Twitter makes it harder to read tweets

Friday, December 18, 2020

Comments: 4   (latest 23 hours later)

Tagged: twitter, curl, web services, apis

Yesterday I touched off a teacup-storm when I tweeted:

Twitter cut off the ability to read a tweet by fetching its URL with a normal HTTP GET. You need Javascript or an authenticated API call.

I know most people don't care. It's normal web browsing, with all the data-hoovering we've come to expect.

Just want to say that it matters.

--@zarfeblong, Dec 17th

Quite a few people started discussing this, and it wound up on this HackerNews thread.

What's going on here?

The problem here might not be clear. After all, if you click my tweet link in a regular web browser, you'll see the tweet and its replies, right?

"Twitter cut off the ability to read a tweet by fetching its URL with a normal HTTP GET. You need Javascript or an authenticated API call."

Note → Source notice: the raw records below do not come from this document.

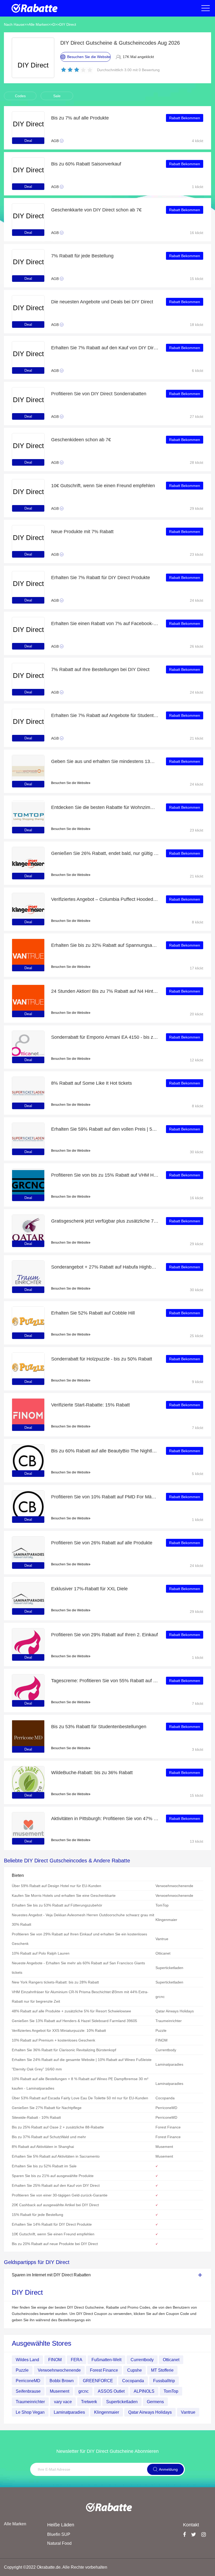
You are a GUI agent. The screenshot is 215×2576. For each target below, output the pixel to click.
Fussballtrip (164, 2380)
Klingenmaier (106, 2412)
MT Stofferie (162, 2370)
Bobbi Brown (62, 2380)
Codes (20, 96)
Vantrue (188, 2412)
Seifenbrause (28, 2391)
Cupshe (134, 2370)
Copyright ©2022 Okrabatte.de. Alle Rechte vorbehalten (55, 2567)
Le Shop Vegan (30, 2412)
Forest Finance (104, 2370)
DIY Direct (67, 24)
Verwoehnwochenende (59, 2370)
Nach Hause (14, 24)
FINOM (55, 2359)
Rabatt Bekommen (184, 118)
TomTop (171, 2391)
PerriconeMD (28, 2380)
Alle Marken (38, 24)
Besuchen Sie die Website (70, 783)
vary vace (63, 2402)
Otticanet (171, 2359)
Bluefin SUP (58, 2534)
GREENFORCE (98, 2380)
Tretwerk (89, 2402)
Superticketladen (122, 2402)
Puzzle (22, 2370)
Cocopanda (133, 2380)
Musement (59, 2391)
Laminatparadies (69, 2412)
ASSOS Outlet (111, 2391)
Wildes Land (27, 2359)
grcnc (83, 2391)
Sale (57, 96)
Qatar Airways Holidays (150, 2412)
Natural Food (59, 2543)
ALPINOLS (144, 2391)
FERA (76, 2359)
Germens (155, 2402)
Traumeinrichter (30, 2402)
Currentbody (142, 2359)
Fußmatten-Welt (106, 2359)
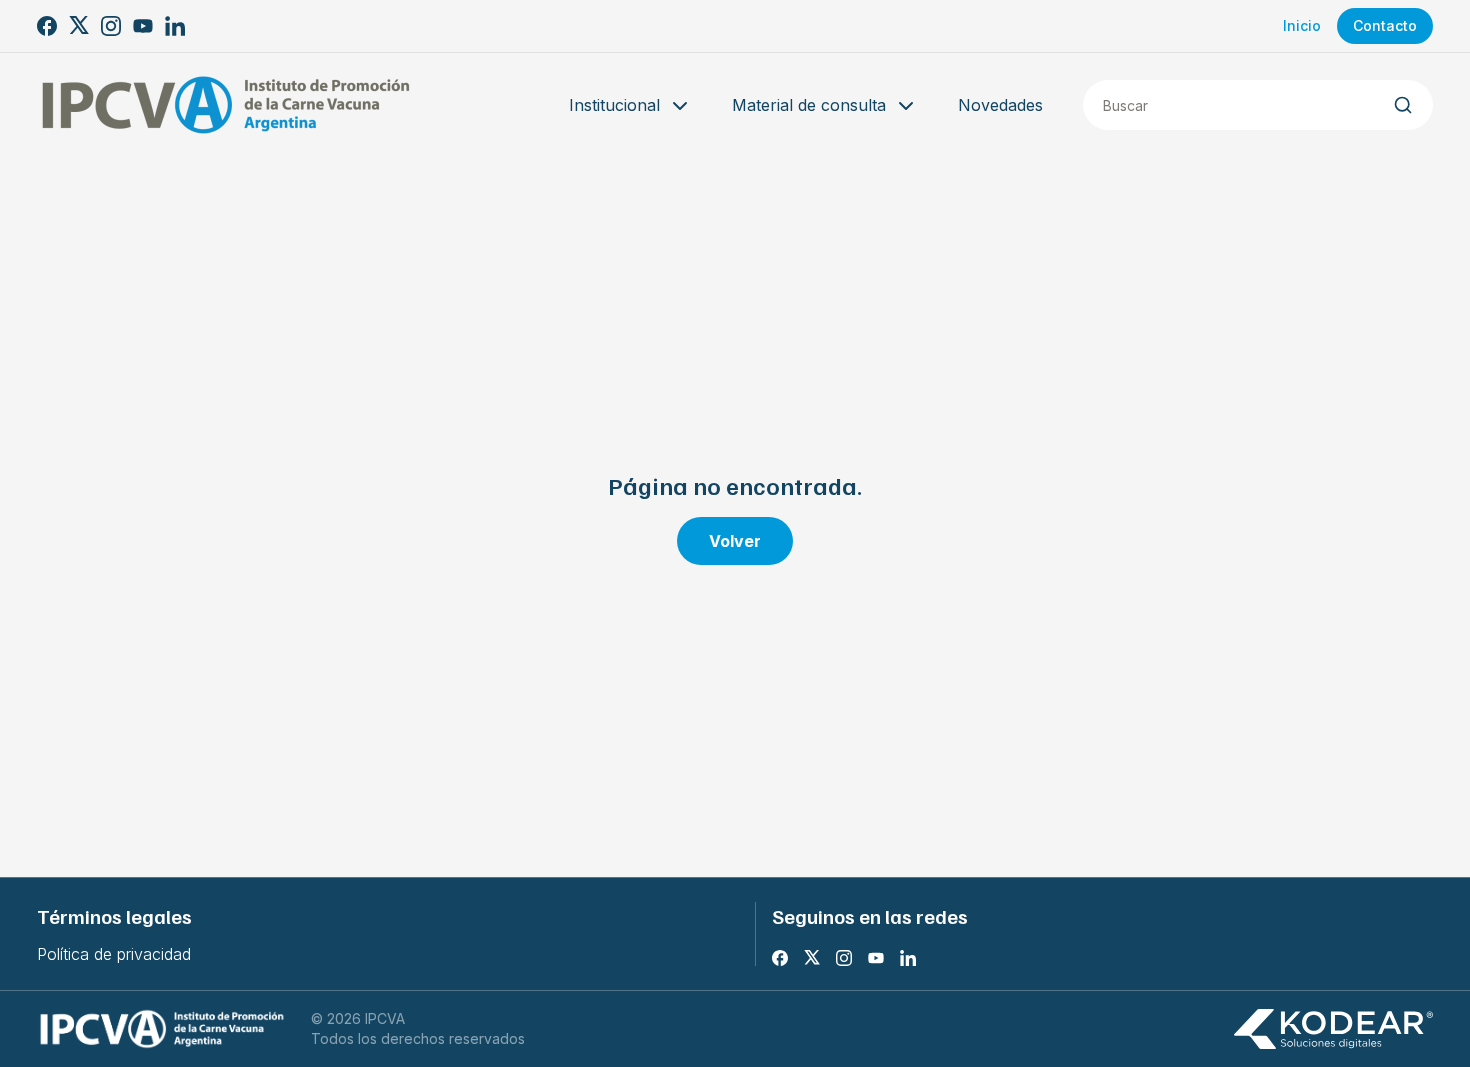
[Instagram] (111, 26)
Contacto (1385, 25)
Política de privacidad (114, 954)
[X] (79, 26)
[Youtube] (143, 26)
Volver (735, 541)
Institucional (614, 105)
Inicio (1302, 25)
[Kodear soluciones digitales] (1333, 1029)
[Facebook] (47, 26)
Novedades (1000, 105)
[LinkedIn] (175, 26)
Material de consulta (809, 105)
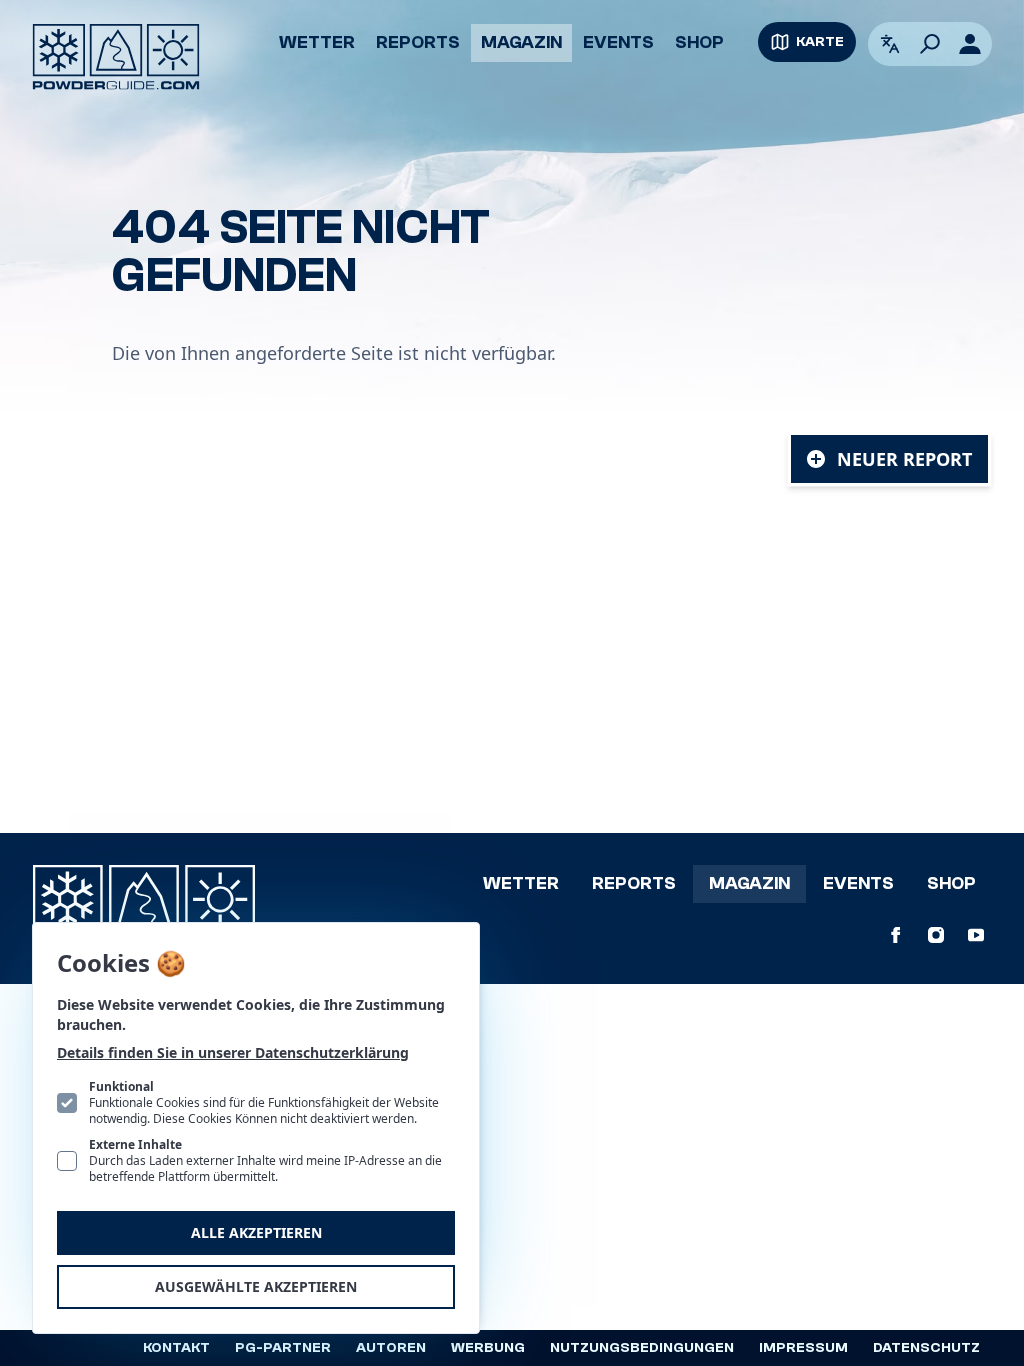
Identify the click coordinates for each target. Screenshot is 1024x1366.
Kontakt (176, 1348)
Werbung (488, 1348)
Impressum (803, 1348)
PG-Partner (283, 1348)
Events (618, 42)
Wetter (317, 42)
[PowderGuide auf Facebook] (896, 935)
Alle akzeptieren (256, 1232)
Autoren (391, 1348)
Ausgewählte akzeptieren (256, 1286)
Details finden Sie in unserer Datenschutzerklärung (233, 1052)
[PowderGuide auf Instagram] (936, 935)
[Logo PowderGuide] (116, 57)
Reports (418, 42)
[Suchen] (930, 44)
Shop (699, 42)
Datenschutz (926, 1348)
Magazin (521, 42)
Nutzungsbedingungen (642, 1348)
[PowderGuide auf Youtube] (976, 935)
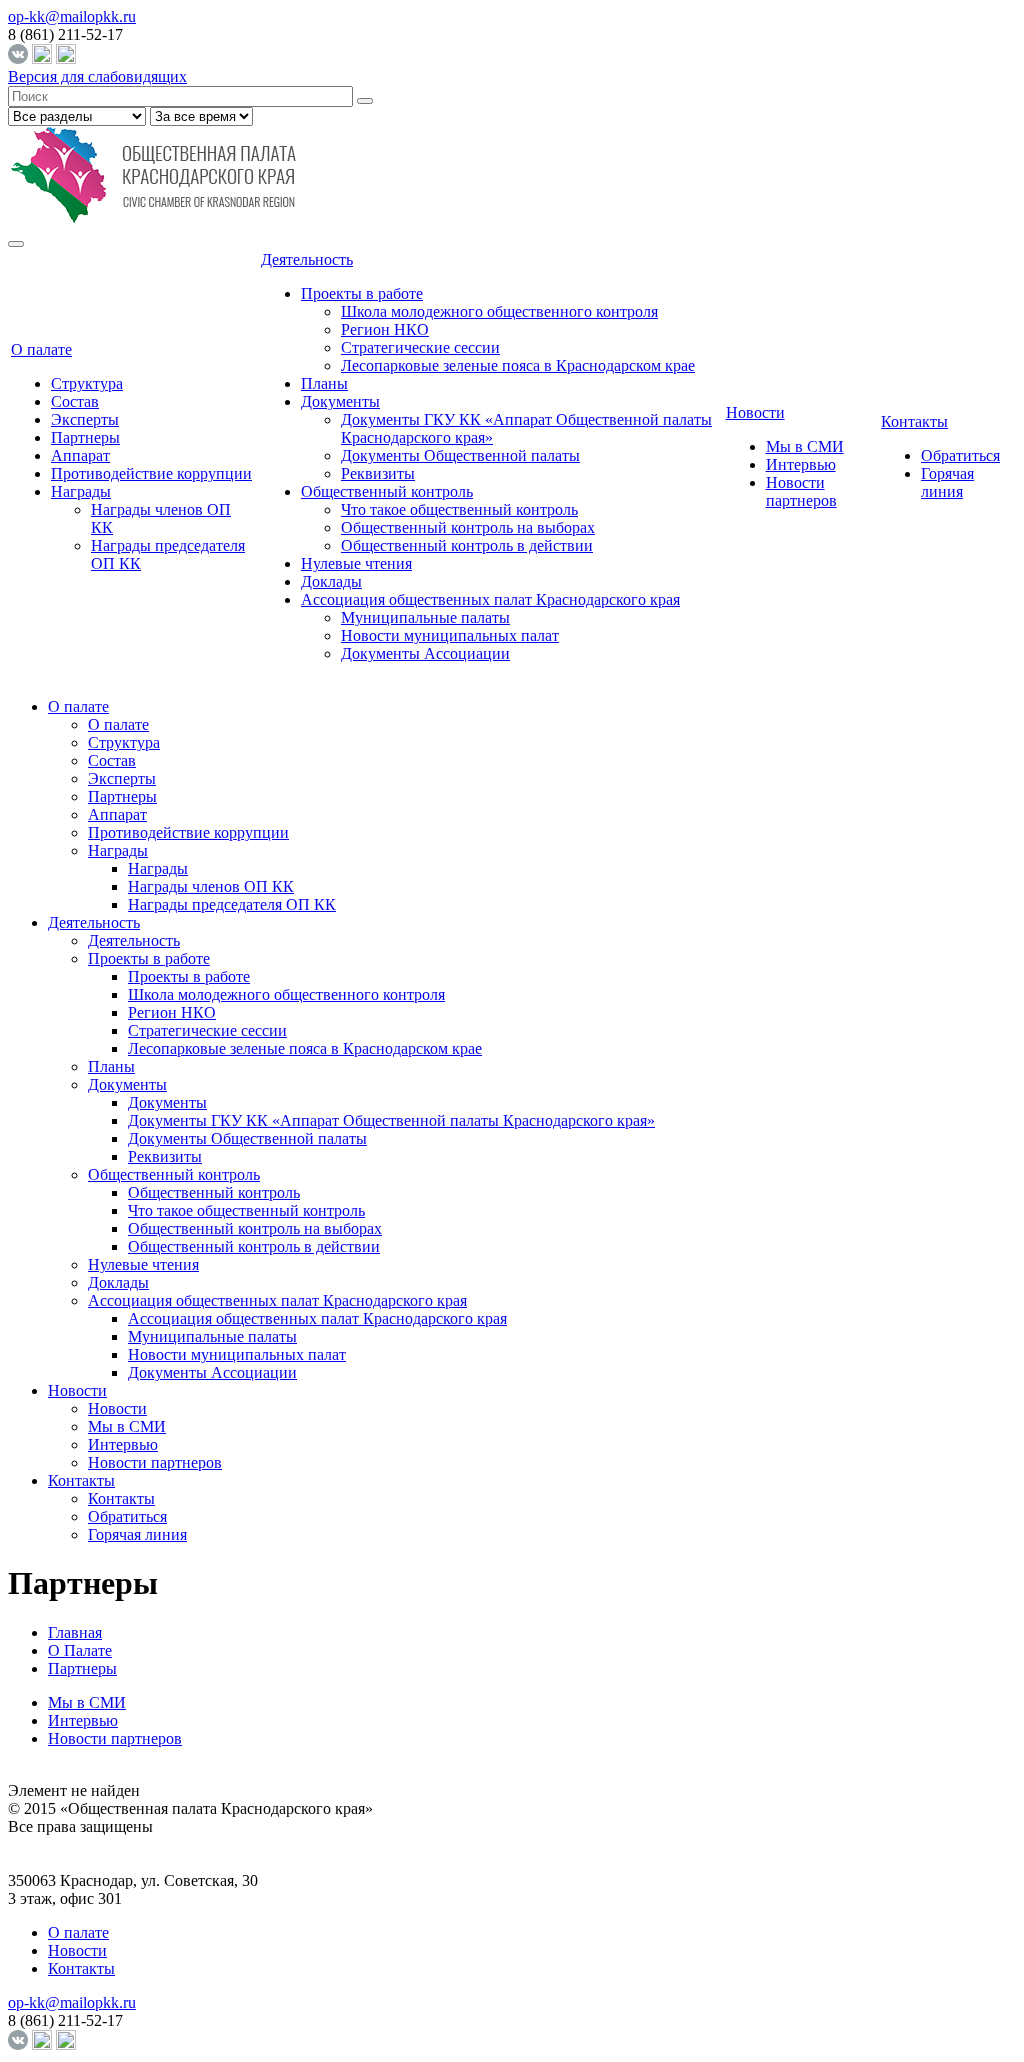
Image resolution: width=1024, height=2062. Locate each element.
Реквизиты (378, 473)
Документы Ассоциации (425, 653)
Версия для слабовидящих (97, 76)
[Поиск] (365, 101)
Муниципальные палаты (425, 617)
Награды (81, 491)
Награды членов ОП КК (211, 886)
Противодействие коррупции (151, 473)
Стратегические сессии (420, 347)
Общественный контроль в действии (467, 545)
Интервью (801, 464)
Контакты (914, 421)
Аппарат (80, 455)
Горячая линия (947, 482)
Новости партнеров (801, 491)
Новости (755, 412)
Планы (324, 383)
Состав (75, 401)
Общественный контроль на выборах (468, 527)
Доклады (331, 581)
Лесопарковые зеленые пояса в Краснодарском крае (518, 365)
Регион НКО (385, 329)
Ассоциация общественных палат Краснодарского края (490, 599)
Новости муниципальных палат (450, 635)
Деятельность (307, 259)
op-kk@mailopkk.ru (72, 16)
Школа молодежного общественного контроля (499, 311)
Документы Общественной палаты (460, 455)
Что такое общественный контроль (459, 509)
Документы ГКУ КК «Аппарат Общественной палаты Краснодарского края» (391, 1120)
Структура (87, 383)
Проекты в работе (362, 293)
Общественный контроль (387, 491)
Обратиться (960, 455)
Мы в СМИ (805, 446)
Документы (340, 401)
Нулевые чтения (356, 563)
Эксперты (85, 419)
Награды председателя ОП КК (232, 904)
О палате (41, 349)
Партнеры (85, 437)
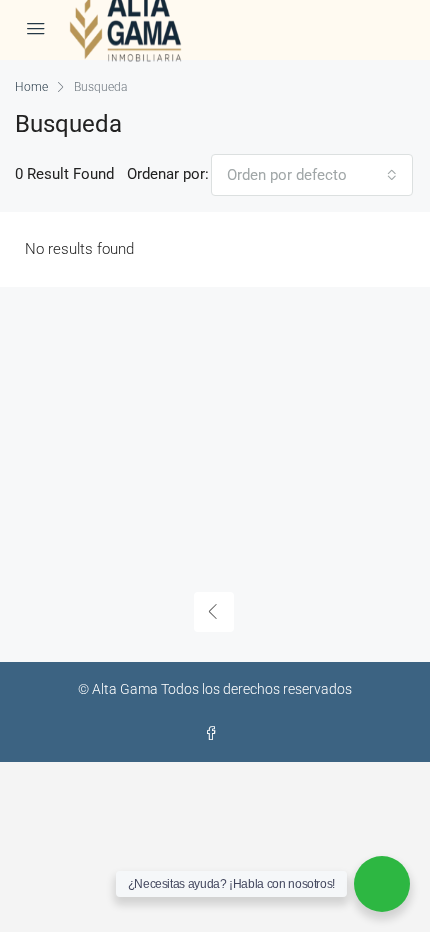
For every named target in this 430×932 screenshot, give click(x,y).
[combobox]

That's because a regular web browser supports Javascript, cookies, and everything else that's been thrown into the Web over the years. When you browse like this, Twitter can cookie-track you (notice that I'm using Safari's Private Browsing feature). They can nag you to log in. They can show you ads. All the usual stuff.

If you try turning off Javascript, you see this:

"JavaScript is not available."

(This is iCab, a third-party browser with some nice features. Twitter supports iCab just fine if JS is turned on.)

But let's reduce the situation to bare essentials: a raw HTTP GET request using curl.

curl -v https://twitter.com/zarfeblong/status/1339742840142872577

HTTP/2 400

This browser is no longer supported.

Please switch to a supported browser to continue using twitter.com. You can see a list of supported browsers in our Help Center.

I've elided most of the headers, but that's an HTTP "400: Bad Request" error response.

In the past, all of these requests would work; you could read a tweet this way. Twitter added warnings a while back ("Do you want the mobile site?") but you could get through if you wanted.

However, a few weeks ago, Twitter added a warning saying that on Dec 15th, they would remove support for legacy browsers. That's what changed this week. I didn't catch the exact time, but on Dec 15th, they started returning this error page which includes no information about the tweet.

What problems does this cause?

I admit up front that my browsing setup is weird. My default browser has JS turned off; it has a strict cookie expiration limit. This is hardcore privacy mode and most people don't do it. Lots of web pages work badly for me. But most of the web works at least a little bit -- when I go to a web page, I can usually see what's there.

(Of course, if I want to buy something or edit a Google doc, I need to switch modes. I use four different browsers and about six or seven different profiles with different levels of privacy protection. I told you it was weird.)

The point is, I am willing to trade off convenience for privacy. But as of Dec 15th, when I go to a Twitter URL, I see nothing. The tradeoff just got a little worse.

This isn't about me, though. From followup discussion:

  • My friend Jmac is working on a tool which displays chat from several sources, including Twitter, in a single window. Twitter broke it.
  • Keybase is an open platform which supports personal end-to-end encryption. It uses Twitter as one (of several) means of identity verification. Twitter broke that.
  • Someone in the HN thread mentioned a script they use to check for broken links on their web site. Twitter broke that (for links to tweets).
  • I've heard that previews of tweets on other chat/discussion platforms has also broken. (Not sure which ones, though.)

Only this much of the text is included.